Rechtsprechung / Oberlandesgericht Köln
Oberlandesgericht Köln Beschluss vom 13.02.1996 – 1 Ss 50/96 (Z) - 35 Z -
ECLI:DE:OLGK:1996:0213.1SS50.96Z35Z.00
Tenor
G r ü n d e:
Der Antrag auf Entscheidung des Rechtsbeschwerdegerichts ist begründet. Die Rechtsbeschwerde ist - wie das Amtsgericht übersehen hat - bereits in der Einlegungsschrift vom 9. 10. 1995 begründet worden. Der Verwerfungsbeschluß des Amtsgerichts ist daher aufzuheben.
Der Antrag auf Zulassung der Rechtsbeschwerde ist unbegründet.
Im angefochtenen Urteil ist lediglich eine Geldbuße von 50,--DM festgesetzt worden. Nach § 80 Abs. 1 und 2 OWiG kann daher die Rechtsbeschwerde nur zugelassen werden, wenn es geboten ist, die Nachprüfung des angefochtenen Urteils zur Fortbildung des materiellen Rechts zu ermöglichen oder das Urteil wegen Versagung des rechtlichen Gehörs aufzuheben. Ein solcher Fall liegt hier nicht vor.
Soweit das Amtsgericht zum Schuldspruch wegen Verstoßes gegen § 1 Abs. 2 StVO - infolge einer Erinnerungslücke des Tatrichters hinsichtlich des Ergebnisses der Hauptverhandlung - keine Feststellungen getroffen hat, liegt ein Rechtsfehler im Einzelfall vor, der nicht zur Zulassung der Rechtsbeschwerde unter dem Gesichtspunkt der Fortbildung des materiellen Rechts führt.
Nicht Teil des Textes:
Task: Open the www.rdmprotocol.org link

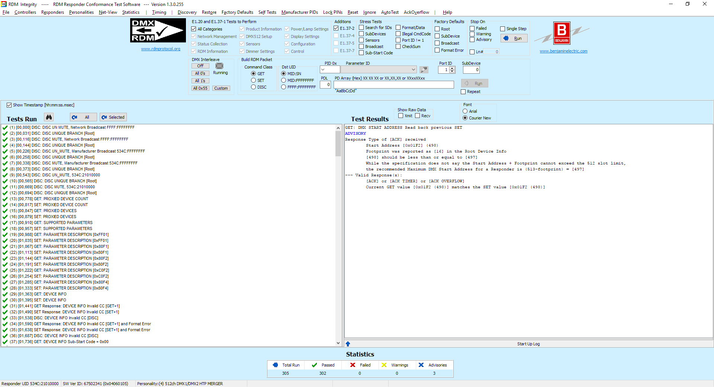Action: pyautogui.click(x=161, y=49)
Dem Antrag der Generalstaatsanwaltschaft, den Zulassungsantrag mit der Maßgabe als unbegründet zu verwerfen, "daß im Urteilstenor die Anführung der Vorschrift "§ 1 II" entfällt",
hat der Senat nicht entsprochen. Infolge der Nichtzulassung der Rechtsbeschwerde kommt eine solche Schuldspruchänderung nicht in Betracht.